[Data listing]
• • • • •

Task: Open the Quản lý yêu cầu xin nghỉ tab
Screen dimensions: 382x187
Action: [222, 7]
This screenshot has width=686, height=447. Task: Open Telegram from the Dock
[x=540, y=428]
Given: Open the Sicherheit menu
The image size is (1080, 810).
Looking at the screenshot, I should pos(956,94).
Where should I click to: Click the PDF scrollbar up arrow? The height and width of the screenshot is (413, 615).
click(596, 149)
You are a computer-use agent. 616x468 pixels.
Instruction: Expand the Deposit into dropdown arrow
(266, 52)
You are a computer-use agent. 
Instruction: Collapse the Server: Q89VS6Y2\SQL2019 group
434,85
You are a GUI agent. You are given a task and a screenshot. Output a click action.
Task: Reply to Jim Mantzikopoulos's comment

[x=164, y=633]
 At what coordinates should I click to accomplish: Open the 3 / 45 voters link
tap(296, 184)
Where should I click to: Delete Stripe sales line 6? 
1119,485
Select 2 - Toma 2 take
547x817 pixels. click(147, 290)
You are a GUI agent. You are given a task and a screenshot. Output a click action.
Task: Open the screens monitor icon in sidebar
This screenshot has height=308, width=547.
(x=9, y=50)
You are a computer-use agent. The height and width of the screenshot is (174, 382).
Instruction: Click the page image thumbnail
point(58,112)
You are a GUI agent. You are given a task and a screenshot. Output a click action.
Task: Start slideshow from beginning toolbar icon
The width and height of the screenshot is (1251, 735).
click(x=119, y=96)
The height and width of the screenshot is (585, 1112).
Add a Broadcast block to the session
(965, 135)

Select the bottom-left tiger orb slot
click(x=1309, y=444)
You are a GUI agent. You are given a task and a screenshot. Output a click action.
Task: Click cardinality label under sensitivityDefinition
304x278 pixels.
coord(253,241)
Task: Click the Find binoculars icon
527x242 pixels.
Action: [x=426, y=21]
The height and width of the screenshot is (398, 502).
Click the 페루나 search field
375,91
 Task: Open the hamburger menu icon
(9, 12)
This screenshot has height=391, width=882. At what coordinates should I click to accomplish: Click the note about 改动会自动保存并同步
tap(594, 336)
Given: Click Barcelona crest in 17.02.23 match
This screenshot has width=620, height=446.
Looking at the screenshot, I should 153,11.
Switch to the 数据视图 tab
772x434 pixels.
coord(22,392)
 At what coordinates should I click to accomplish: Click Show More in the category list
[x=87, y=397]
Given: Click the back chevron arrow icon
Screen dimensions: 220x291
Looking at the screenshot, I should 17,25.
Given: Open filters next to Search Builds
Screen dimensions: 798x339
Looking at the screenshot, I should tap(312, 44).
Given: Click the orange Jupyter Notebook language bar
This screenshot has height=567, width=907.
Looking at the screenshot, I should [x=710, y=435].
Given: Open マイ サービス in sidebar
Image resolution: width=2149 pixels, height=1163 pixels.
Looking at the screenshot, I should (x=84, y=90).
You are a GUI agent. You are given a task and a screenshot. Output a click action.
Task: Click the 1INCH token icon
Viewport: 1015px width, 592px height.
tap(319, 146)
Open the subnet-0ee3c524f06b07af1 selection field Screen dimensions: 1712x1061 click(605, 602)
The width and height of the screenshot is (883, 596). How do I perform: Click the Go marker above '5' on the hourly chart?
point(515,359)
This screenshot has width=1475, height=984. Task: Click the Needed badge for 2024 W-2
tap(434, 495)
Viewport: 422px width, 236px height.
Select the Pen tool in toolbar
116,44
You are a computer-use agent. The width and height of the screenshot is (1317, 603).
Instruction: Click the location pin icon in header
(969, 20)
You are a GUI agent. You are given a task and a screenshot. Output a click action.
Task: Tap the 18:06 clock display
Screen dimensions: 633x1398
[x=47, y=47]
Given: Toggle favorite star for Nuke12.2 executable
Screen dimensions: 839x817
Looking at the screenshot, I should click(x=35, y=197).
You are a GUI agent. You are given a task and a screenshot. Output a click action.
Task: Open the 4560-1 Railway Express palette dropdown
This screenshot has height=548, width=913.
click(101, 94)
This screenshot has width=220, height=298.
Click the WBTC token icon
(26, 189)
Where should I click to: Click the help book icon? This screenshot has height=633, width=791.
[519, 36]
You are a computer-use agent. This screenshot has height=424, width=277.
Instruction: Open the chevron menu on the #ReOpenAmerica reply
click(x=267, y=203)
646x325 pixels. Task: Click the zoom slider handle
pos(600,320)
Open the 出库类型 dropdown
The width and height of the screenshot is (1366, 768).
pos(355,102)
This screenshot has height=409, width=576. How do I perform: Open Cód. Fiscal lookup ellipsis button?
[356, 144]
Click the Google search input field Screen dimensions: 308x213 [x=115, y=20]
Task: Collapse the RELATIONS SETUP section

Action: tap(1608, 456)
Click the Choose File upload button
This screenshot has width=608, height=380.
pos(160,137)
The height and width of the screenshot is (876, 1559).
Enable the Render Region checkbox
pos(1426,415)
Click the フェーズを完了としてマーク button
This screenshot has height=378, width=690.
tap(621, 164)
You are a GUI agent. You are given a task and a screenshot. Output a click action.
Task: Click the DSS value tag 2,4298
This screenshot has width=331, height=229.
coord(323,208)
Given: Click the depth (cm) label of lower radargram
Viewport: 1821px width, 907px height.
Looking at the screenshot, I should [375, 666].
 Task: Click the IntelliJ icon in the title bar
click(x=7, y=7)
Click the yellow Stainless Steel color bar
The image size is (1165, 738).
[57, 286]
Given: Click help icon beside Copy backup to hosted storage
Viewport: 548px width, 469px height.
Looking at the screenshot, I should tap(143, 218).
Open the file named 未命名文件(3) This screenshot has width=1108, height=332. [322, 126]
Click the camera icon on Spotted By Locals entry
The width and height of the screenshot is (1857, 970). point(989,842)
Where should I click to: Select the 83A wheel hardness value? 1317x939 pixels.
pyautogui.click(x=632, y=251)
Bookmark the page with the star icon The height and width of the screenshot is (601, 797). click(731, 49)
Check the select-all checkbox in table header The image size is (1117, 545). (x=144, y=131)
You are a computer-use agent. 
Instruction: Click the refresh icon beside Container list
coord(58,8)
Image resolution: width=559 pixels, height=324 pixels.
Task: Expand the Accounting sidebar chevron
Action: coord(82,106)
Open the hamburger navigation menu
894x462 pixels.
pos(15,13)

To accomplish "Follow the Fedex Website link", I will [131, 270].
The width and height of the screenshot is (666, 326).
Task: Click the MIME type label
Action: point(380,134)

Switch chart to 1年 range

• • • • •

* YOUR OBJECTIVE: Extract every line from the data listing above that contains the string "page".

* COMPLETE RESPONSE:
Instruction: Click the page image thumbnail
Bookmark the page with the star icon The height and width of the screenshot is (601, 797). click(731, 49)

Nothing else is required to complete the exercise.